> [Instructions to follow]
All of the entries must be reproduced exactly, with no images carried over.

> [Source information]
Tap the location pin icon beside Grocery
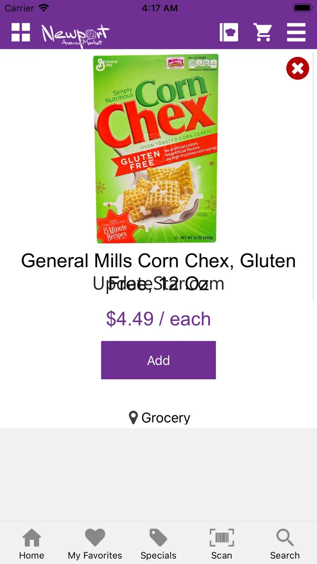317x564 pixels. [133, 418]
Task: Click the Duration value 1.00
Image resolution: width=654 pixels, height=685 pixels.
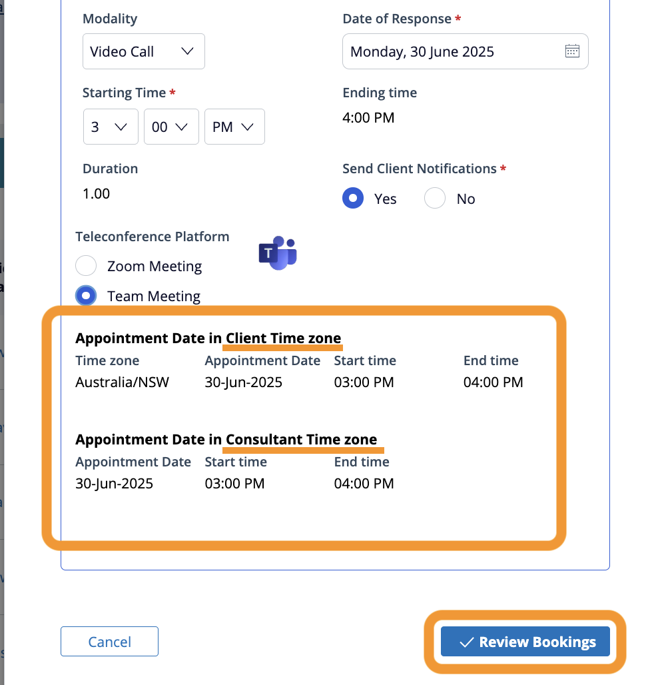Action: (x=97, y=194)
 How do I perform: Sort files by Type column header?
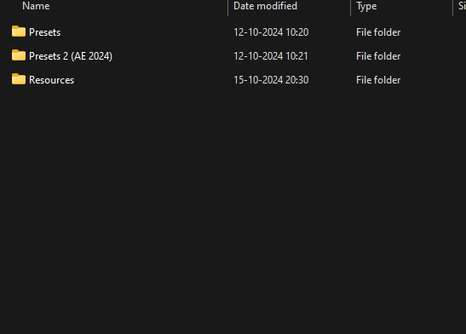coord(366,6)
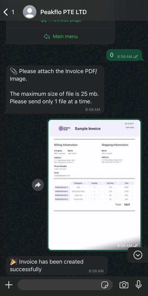Open the plus attachment menu
The image size is (148, 296).
[x=9, y=285]
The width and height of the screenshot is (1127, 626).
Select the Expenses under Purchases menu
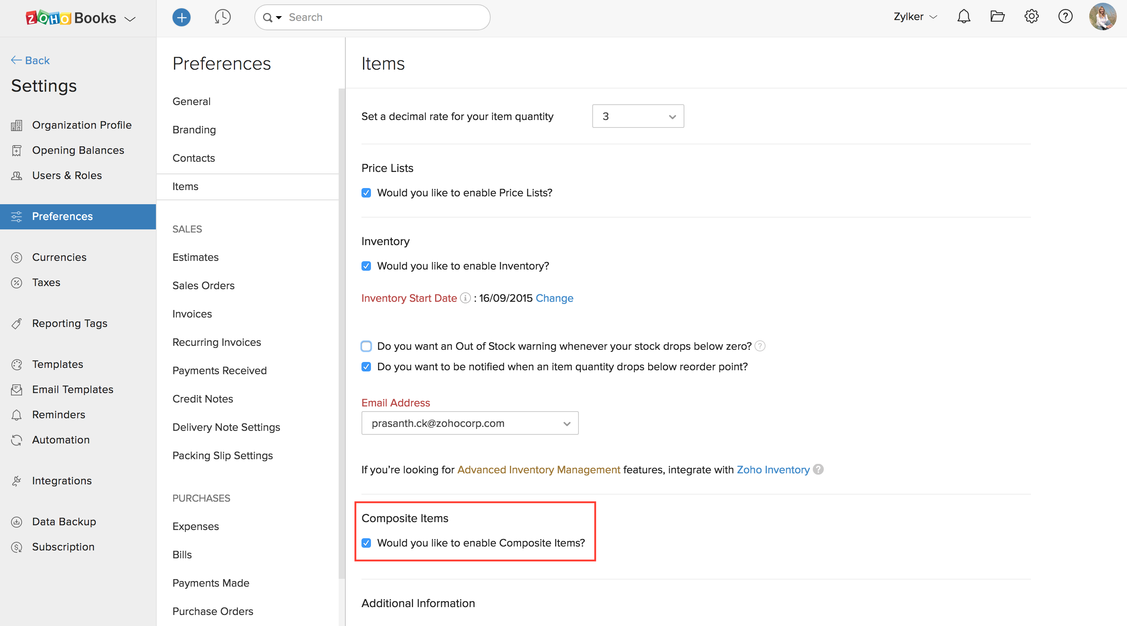pyautogui.click(x=195, y=525)
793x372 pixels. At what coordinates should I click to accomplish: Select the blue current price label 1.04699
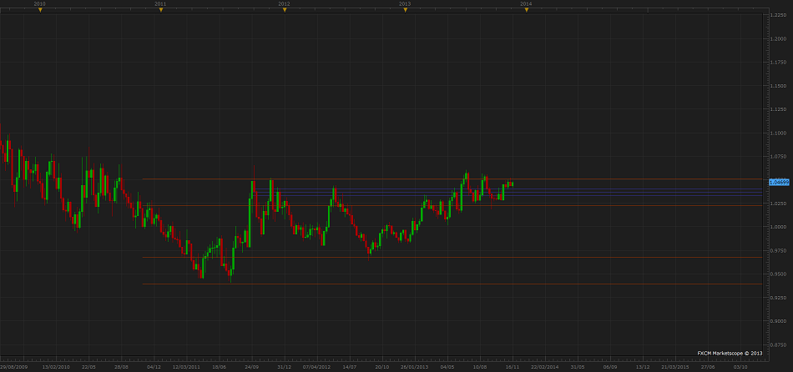[x=778, y=180]
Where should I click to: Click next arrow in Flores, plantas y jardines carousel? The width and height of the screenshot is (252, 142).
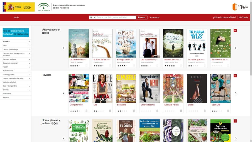click(x=236, y=139)
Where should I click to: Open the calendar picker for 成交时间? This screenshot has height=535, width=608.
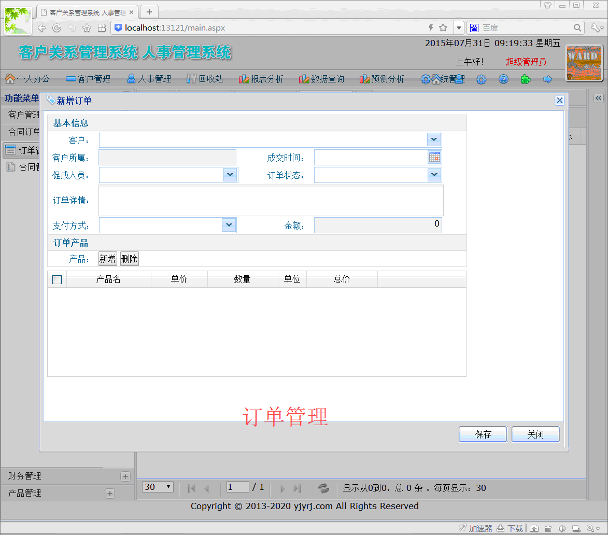tap(434, 158)
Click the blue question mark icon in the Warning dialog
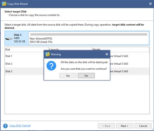This screenshot has height=131, width=154. (51, 66)
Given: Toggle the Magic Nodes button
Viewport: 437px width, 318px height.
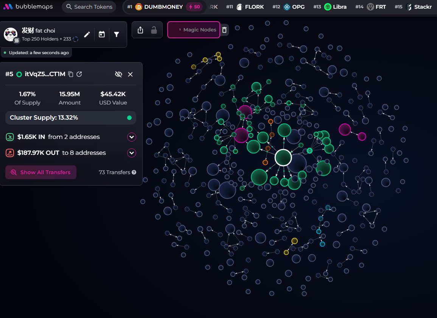Looking at the screenshot, I should pos(194,30).
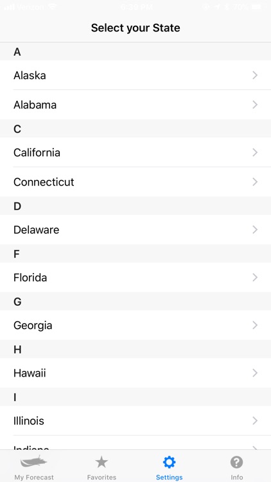Image resolution: width=271 pixels, height=482 pixels.
Task: Select Georgia from the state list
Action: 136,325
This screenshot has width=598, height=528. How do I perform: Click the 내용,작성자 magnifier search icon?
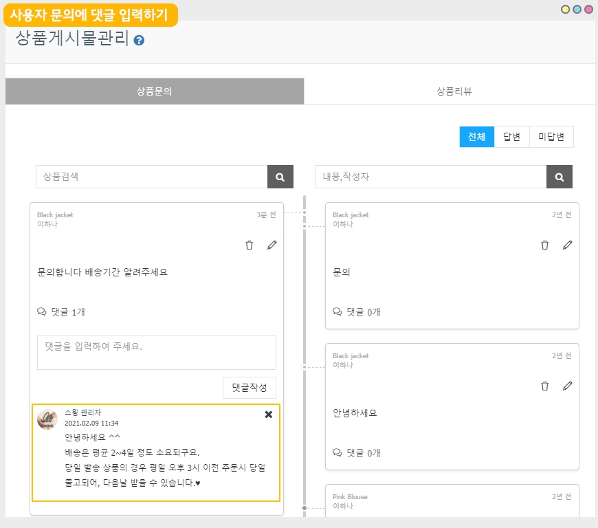pos(559,177)
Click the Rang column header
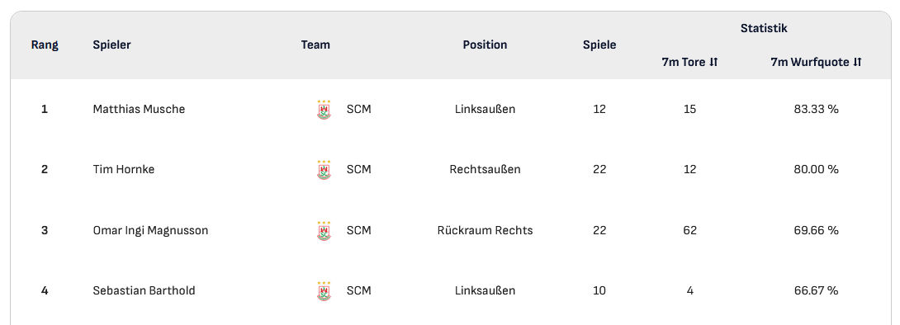Screen dimensions: 900x325 point(45,45)
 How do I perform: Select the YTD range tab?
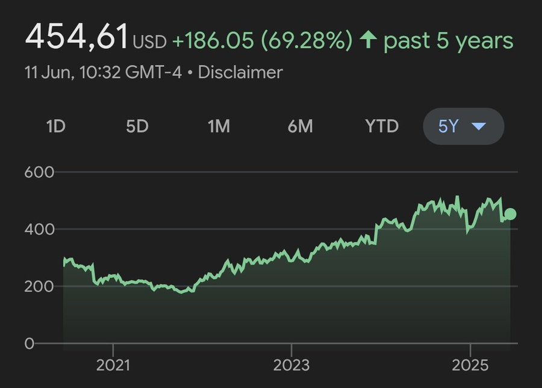tap(382, 126)
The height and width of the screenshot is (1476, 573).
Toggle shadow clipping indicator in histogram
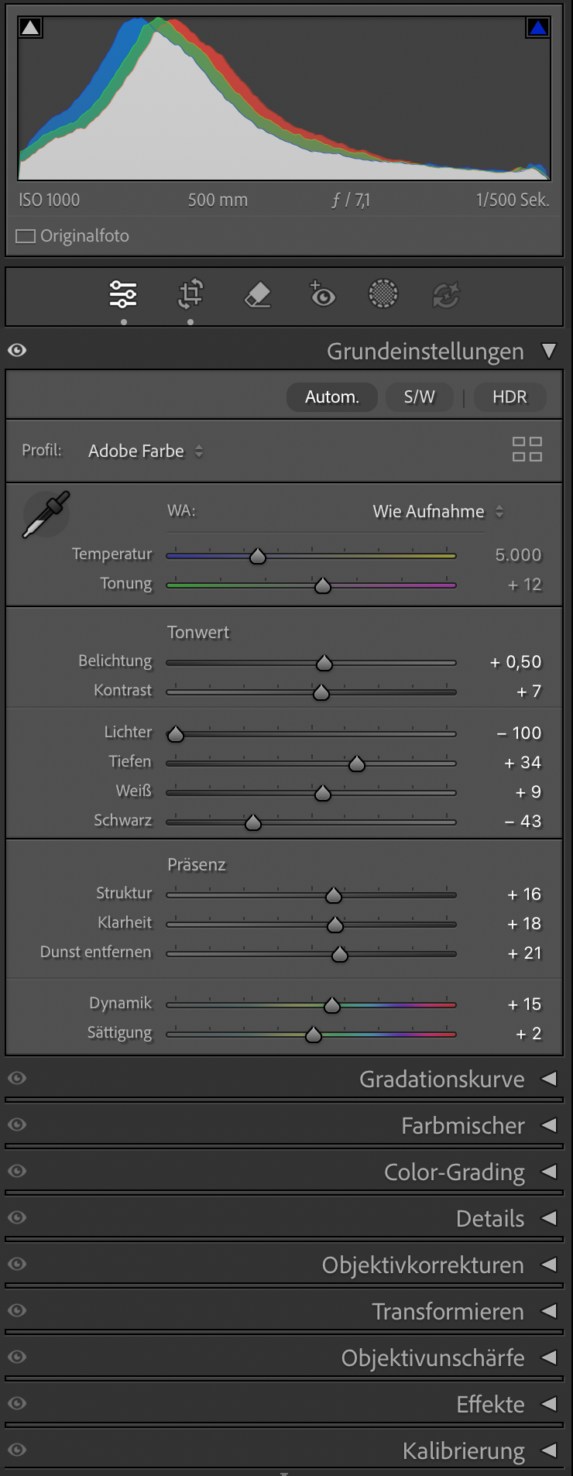click(x=30, y=28)

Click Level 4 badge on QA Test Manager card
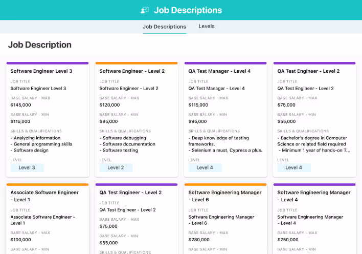205,167
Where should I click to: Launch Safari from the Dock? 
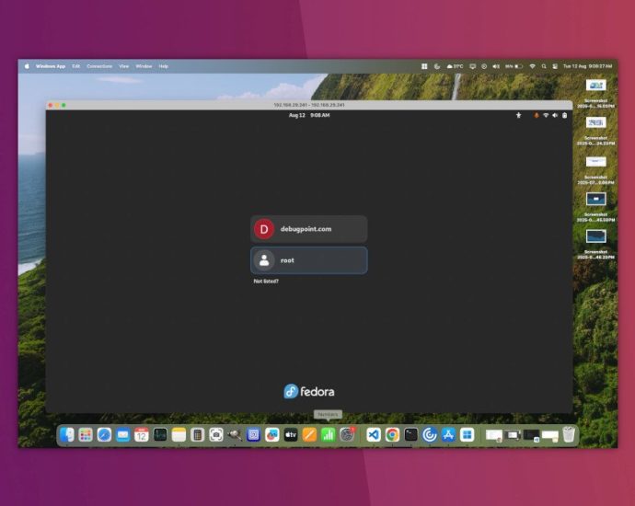click(104, 434)
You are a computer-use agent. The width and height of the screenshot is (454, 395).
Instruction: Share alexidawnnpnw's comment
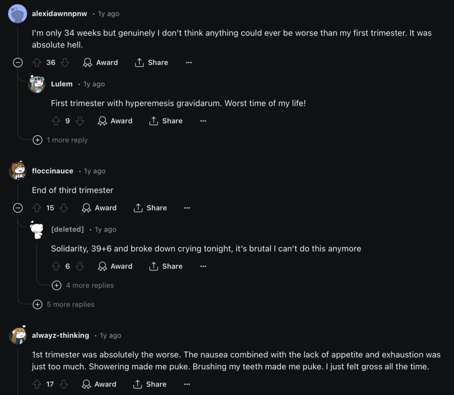pyautogui.click(x=152, y=63)
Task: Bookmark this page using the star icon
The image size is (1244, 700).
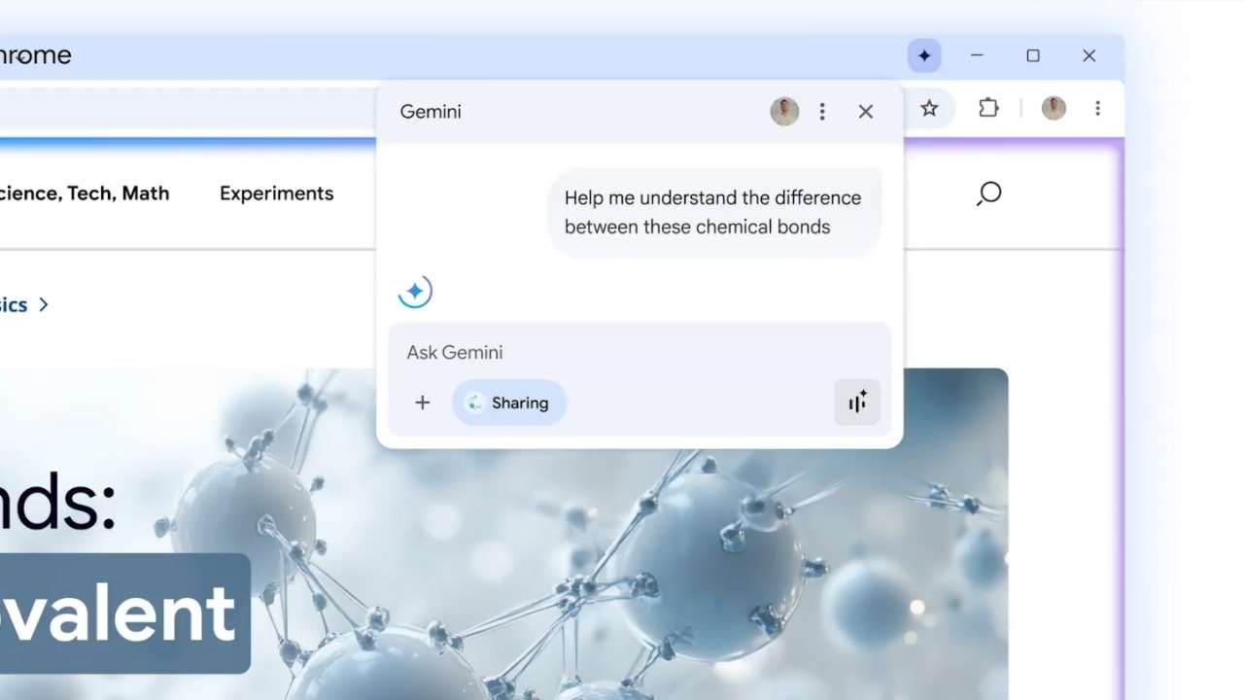Action: pos(929,108)
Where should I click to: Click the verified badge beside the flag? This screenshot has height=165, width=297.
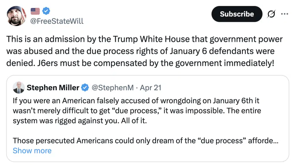[x=46, y=11]
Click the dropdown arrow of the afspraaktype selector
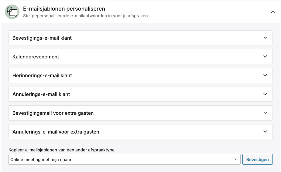The width and height of the screenshot is (281, 172). 236,159
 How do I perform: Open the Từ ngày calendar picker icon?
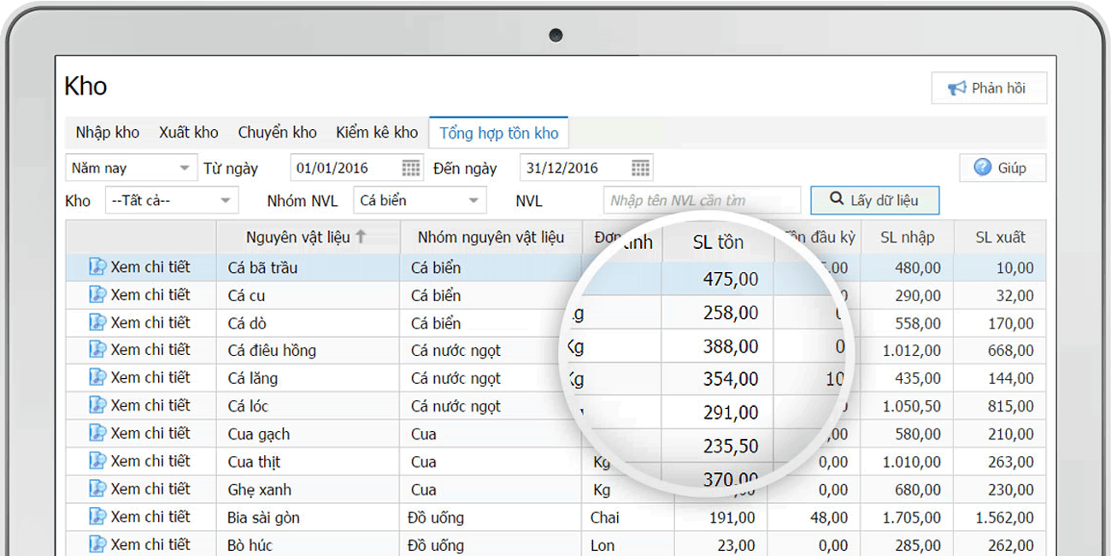click(412, 168)
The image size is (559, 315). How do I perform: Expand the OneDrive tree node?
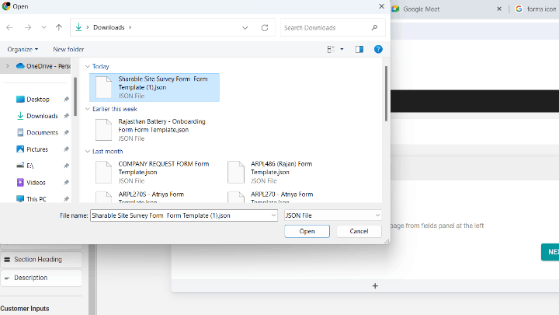click(7, 66)
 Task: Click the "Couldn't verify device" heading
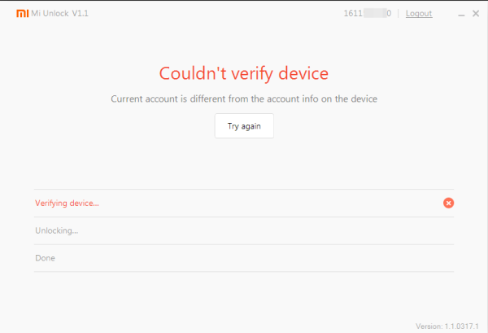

> [Task answer]
Tap the location pin icon beside Grocery
317x564 pixels. [133, 418]
Task: Click the Duration value 1.00
Image resolution: width=654 pixels, height=685 pixels.
Action: (x=97, y=194)
 How do I perform: Sort files by Type column header?
coord(366,6)
Open the plus attachment menu
The image size is (148, 296).
[x=9, y=285]
The width and height of the screenshot is (1127, 626).
Select the Expenses under Purchases menu
pyautogui.click(x=195, y=525)
793x372 pixels. At what coordinates should I click to accomplish: Select the blue current price label 1.04699
[x=778, y=180]
Where should I click to: Click next arrow in Flores, plantas y jardines carousel? The width and height of the screenshot is (252, 142).
click(x=236, y=139)
Where should I click to: Open the calendar picker for 成交时间? This screenshot has height=535, width=608.
tap(434, 158)
Click the blue question mark icon in the Warning dialog
This screenshot has height=131, width=154. (51, 66)
Given: Toggle the Magic Nodes button
Viewport: 437px width, 318px height.
Looking at the screenshot, I should pos(194,30).
Image resolution: width=271 pixels, height=482 pixels.
Task: Select Georgia from the state list
Action: 136,325
This screenshot has width=598, height=528. How do I perform: Click the 내용,작성자 magnifier search icon?
pos(559,177)
Click the Rang column header
Screen dimensions: 900x325 point(45,45)
 How do I perform: Select the YTD range tab?
tap(382, 126)
The height and width of the screenshot is (1476, 573).
Toggle shadow clipping indicator in histogram
click(x=30, y=28)

Click Level 4 badge on QA Test Manager card
205,167
Where should I click to: Launch Safari from the Dock? 
click(104, 434)
You are a computer-use agent. The width and height of the screenshot is (454, 395).
Instruction: Share alexidawnnpnw's comment
pyautogui.click(x=152, y=63)
Task: Bookmark this page using the star icon
The image size is (1244, 700).
Action: pos(929,108)
Where should I click to: Click the verified badge beside the flag? This screenshot has height=165, width=297.
[x=46, y=11]
Click the dropdown arrow of the afspraaktype selector
The width and height of the screenshot is (281, 172). 236,159
 How do I perform: Open the Từ ngày calendar picker icon?
click(412, 168)
The image size is (559, 315). How do I perform: Expand the OneDrive tree node?
click(7, 66)
 Task: Click the "Couldn't verify device" heading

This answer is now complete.